NLPCC-2023-Shared-Task-9

User Feedback Prediciton and Response Generation

Overview

◇ Task 9 - User Feedback Prediction and Response Generation

Online conversation systems usually have a user feedback mechanism, such as like and dislike buttons. When a user is satisfied with the response, he/she can click the like button, and vice versa for the dislike button. The feedback signal represents the user’s vote on the quality of the response and also represents his/her preference. It is a worthwhile direction to study and invest in how to use this signal to improve the quality of the conversation system. This task includes two tracks:

● Track 1: Prediction of likes and dislikes: Given a (query, reply) pair, predict the probabilities of likes, dislikes.

● Track 2: Conversation generation based on likes and dislikes: Incorporate like and dislike data into conversation generation to improve response quality and obtain high likes.

Organizer: Renmin University of China, and XiaoMi AI Lab

Contact: Shuang DONG (dongshuang1@xiaomi.com)

Data

Statistics

Type	Query #	Average Reply #	Avg Labike # per Reply	Avg Dislike # per Reply
train	16000	3.14	16.15	8.42
dev	2000	3.07	19.84	9.41
test	2000	3.16	30.57	12.19

Example

We provide two files, train.jsonl and dev.jsonl, each line in the file represents an item in json format, and the following is the result of one of the item parsing.

{
    "query": "你喜欢听什么歌",
    "replys": [
        {
            "reply": "你喜欢什么，小爱就喜欢什么",
            "dislike": 3,
            "like": 2
        },
        {
            "reply": "你知道的，我什么歌都喜欢。
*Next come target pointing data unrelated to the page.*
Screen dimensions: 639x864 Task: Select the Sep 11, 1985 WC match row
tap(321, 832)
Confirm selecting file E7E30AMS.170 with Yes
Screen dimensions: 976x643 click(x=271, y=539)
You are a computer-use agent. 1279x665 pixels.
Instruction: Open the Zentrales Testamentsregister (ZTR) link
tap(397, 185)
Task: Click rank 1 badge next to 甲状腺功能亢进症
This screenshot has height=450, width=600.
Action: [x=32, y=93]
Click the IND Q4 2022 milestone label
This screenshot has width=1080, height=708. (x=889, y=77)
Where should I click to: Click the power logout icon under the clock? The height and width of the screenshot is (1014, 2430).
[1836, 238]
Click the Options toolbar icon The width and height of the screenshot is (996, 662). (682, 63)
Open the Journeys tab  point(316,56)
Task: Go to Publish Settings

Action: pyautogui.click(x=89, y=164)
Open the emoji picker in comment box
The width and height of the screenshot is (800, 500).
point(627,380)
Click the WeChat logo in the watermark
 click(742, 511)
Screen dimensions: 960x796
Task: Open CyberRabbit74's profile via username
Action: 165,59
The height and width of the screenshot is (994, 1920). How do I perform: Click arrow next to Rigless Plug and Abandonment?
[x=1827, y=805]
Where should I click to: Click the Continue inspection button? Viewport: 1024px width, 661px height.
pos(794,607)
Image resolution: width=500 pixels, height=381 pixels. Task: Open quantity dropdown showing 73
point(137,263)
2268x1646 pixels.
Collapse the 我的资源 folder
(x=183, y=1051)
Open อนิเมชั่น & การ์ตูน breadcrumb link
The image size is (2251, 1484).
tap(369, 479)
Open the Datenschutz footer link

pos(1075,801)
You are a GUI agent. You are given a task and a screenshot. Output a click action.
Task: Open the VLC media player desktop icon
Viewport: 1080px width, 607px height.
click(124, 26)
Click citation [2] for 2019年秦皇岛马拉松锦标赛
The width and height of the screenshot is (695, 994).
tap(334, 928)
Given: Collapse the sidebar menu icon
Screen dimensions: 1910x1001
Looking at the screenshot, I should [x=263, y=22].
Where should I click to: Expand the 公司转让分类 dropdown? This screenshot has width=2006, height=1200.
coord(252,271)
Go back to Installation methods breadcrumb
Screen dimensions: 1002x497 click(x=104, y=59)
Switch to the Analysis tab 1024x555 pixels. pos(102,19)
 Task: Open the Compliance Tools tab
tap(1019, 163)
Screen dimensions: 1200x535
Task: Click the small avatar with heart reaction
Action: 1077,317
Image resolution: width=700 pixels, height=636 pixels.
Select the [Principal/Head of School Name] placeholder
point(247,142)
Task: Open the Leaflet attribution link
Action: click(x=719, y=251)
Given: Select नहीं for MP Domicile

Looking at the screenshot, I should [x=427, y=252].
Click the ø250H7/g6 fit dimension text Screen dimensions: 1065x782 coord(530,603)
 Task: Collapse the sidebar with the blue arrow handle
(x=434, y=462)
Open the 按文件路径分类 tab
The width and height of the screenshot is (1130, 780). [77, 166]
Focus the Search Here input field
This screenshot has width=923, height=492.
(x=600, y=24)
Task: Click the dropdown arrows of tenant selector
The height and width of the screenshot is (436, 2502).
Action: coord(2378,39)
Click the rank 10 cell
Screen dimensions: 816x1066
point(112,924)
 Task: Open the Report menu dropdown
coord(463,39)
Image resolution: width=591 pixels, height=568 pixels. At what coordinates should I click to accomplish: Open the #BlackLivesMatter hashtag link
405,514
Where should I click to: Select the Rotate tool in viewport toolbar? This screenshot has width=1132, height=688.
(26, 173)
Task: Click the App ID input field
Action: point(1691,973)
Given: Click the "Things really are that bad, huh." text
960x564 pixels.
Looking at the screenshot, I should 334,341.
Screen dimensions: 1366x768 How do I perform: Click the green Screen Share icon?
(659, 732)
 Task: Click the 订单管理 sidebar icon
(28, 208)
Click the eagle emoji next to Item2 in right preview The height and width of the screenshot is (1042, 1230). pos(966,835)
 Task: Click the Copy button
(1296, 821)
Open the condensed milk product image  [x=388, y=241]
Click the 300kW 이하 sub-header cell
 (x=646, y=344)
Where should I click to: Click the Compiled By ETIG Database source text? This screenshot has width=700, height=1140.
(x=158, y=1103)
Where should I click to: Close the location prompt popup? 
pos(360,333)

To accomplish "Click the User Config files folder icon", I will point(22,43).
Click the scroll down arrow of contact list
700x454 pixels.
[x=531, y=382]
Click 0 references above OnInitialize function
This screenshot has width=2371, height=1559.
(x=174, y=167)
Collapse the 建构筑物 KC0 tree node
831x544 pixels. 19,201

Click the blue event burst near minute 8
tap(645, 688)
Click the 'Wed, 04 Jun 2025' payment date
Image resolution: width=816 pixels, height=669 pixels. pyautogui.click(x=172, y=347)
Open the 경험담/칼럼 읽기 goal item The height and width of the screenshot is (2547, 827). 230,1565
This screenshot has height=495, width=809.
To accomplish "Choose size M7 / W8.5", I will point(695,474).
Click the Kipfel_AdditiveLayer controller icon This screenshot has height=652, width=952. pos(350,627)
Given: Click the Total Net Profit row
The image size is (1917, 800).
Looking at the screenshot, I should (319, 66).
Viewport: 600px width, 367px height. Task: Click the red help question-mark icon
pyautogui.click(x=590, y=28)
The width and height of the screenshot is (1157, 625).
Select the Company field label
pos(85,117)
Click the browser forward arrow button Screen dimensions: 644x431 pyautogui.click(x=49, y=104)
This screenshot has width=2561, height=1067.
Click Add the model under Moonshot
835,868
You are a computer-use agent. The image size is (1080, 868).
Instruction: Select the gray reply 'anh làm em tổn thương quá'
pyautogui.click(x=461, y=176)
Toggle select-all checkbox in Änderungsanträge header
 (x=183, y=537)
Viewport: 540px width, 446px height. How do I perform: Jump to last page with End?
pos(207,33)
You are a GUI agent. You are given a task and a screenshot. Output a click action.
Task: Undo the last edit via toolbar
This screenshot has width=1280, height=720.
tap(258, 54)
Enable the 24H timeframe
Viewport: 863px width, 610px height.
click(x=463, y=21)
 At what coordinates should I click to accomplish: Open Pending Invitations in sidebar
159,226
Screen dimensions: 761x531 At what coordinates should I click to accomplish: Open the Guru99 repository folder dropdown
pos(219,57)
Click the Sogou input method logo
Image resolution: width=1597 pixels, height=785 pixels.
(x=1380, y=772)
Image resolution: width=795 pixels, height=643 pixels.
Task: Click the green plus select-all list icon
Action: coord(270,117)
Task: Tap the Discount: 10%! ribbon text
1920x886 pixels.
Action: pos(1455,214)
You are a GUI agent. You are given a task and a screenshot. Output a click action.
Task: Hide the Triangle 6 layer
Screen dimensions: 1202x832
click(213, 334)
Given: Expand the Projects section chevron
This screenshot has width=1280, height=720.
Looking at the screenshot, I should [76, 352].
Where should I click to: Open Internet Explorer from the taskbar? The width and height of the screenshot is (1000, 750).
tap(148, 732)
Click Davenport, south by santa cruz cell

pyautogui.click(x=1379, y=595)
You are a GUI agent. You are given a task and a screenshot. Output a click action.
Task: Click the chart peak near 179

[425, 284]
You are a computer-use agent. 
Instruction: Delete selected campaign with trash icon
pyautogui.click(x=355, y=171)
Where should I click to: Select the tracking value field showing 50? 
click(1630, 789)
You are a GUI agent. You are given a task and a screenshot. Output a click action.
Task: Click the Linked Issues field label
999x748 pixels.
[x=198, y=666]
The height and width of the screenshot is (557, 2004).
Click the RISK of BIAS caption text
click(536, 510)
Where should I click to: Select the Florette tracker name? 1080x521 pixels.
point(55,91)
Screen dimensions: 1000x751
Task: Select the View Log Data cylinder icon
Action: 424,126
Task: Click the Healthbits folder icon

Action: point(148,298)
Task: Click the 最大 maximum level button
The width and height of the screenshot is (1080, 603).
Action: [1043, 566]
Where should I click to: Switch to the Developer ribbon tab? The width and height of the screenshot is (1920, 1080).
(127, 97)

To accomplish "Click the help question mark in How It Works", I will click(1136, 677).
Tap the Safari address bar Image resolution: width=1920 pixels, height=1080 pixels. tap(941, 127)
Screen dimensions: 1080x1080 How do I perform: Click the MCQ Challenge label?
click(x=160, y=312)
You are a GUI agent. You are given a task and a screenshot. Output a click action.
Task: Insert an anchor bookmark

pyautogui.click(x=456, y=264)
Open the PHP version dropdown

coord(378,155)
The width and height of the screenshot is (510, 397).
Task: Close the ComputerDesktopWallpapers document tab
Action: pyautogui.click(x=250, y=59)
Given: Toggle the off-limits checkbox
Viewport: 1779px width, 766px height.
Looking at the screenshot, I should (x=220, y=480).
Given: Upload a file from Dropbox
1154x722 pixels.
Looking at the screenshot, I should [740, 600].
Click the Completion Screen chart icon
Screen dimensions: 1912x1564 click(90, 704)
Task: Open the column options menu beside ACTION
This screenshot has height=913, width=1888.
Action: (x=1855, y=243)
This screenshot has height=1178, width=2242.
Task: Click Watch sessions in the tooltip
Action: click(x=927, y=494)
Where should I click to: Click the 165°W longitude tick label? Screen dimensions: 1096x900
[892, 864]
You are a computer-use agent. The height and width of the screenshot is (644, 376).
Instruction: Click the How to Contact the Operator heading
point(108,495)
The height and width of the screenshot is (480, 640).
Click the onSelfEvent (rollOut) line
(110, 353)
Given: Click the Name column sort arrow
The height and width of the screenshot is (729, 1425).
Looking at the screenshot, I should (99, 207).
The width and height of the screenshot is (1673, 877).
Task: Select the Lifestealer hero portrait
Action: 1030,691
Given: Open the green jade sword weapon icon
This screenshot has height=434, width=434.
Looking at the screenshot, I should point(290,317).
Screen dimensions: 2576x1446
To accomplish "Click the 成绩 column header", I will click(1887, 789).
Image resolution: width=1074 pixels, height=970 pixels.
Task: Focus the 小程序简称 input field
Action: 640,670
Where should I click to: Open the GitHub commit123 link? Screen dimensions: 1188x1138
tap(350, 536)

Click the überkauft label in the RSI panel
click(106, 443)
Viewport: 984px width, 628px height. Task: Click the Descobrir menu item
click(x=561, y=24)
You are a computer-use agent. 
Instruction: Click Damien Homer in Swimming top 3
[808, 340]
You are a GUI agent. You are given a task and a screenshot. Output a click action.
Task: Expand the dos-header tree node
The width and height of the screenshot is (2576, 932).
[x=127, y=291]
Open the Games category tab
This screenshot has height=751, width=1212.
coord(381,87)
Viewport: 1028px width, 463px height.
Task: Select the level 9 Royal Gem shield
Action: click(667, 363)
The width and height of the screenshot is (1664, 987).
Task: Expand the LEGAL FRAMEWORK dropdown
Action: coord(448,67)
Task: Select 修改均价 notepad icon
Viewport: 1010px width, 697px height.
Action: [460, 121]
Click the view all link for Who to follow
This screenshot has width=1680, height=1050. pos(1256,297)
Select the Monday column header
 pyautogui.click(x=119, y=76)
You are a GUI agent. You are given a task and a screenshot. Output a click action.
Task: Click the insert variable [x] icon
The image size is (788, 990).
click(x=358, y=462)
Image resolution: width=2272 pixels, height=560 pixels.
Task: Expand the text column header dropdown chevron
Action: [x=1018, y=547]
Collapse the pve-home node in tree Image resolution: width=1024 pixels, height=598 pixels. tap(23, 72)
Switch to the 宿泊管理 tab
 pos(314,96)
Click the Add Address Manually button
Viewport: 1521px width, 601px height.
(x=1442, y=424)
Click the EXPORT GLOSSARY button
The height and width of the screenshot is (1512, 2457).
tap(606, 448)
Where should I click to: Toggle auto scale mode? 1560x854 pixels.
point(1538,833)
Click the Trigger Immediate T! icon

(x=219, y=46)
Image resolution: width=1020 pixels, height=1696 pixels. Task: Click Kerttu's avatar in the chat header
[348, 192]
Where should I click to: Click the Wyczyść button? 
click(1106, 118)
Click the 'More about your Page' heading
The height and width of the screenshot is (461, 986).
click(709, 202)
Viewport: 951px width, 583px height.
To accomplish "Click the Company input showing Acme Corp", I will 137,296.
🙃",
            "dislike": 2,
            "like": 3
        },
        {
            "reply": "你知道的，我什么歌都喜欢。",
            "dislike": 4,
            "like": 6
        },
        {
            "reply": "亲爱哒，最喜欢的还是土嗨土嗨的那种，热闹啊！",
            "dislike": 2,
            "like": 4
        },
        {
            "reply": "受你影响，品味现在和你差不多了。",
            "dislike": 47,
            "like": 146
        },
        {
            "reply": "最喜欢的还是土嗨土嗨的那种，热闹啊！",
            "dislike": 34,
            "like": 141
        },
        {
            "reply": "受你影响，品味现在和你差不多了。😘",
            "dislike": 11,
            "like": 59
        },
        {
            "reply": "我喜欢甜甜的歌曲，生活就该多点甜嘛，我给你唱一首吧！",
            "dislike": 0,
            "like": 22
        }
    ]
}

LeaderBoard

Track 1

Final result：

排名	队伍名	机构	分数
1	师弟师妹带带我	大连理工大学、吉林大学	92.13
2	dunnlp	易盾	92.00
3	zut	中原工学院	91.73
4	YNU-HPCC	云南大学	91.63
5	HTDZNLP	杭州航天电子技术有限公司	91.40
6	666	浙江工业大学	91.24
7	Tryourbest classification	苏州大学	90.94
8	little_spice	天津科技大学	90.72

Track 2

Final reuslt:

排名	队伍名	机构	分数
1	YNU-HPCC	云南大学	1.656
2	Devs	东北大学	1.562
3	little_spice	天津科技大学	1.409
4	666	浙江工业大学	1.388
5	ZUT	中原工学院	1.214
6	HTDZNLP	杭州航天电子技术有限公司	1.202

SUBMISSION FORMAT

Track 1

For Track 1, the test dataset is named datasets_test_track1.jsonl, which consists of 1500 samples. Participants are required to submit their results with the same number of rows as the test dataset. Each row should contain multiple scores separated by tabs (\t). The number of scores in each row represents the number of replies corresponding to the query. The required format is as follows:

0.6
0.6
...
0.6\t0.6\t0.6

For each question-answer pair, a probability distribution of 0 and 1 scores is computed based on the ratio of likes and dislikes. The scores are calculated using the formula 1/(1+kl), where kl represents the Kullback-Leibler divergence between the predicted probability distribution and the ground truth. Please refer to the evaluation.py file for more detailed information.

Track 2

For Track 2, the test dataset is named datasets_test_track2.jsonl, which contains 500 samples. Participants are also required to submit their results with the same number of rows as the test dataset. Each row should contain the reply results corresponding to the query. The format should be as follows:

不喜欢
在呢
...
不好意思，刚刚走神了

We will use manual annotations to assign scores to each reply, with possible scores of 0 (unlikely to be liked), 1 (potentially liked), and 2 (highly likely to be liked). The final score will be the average of these scores.

UPDATE

2023.03.22 init

2023.04.04 add data

2023.04.25 add evaluation

2023.05.22 add test data

Licence

Our dataset is licensed under the CC BY 4.0 and our code is licensed under the Apache License 2.0.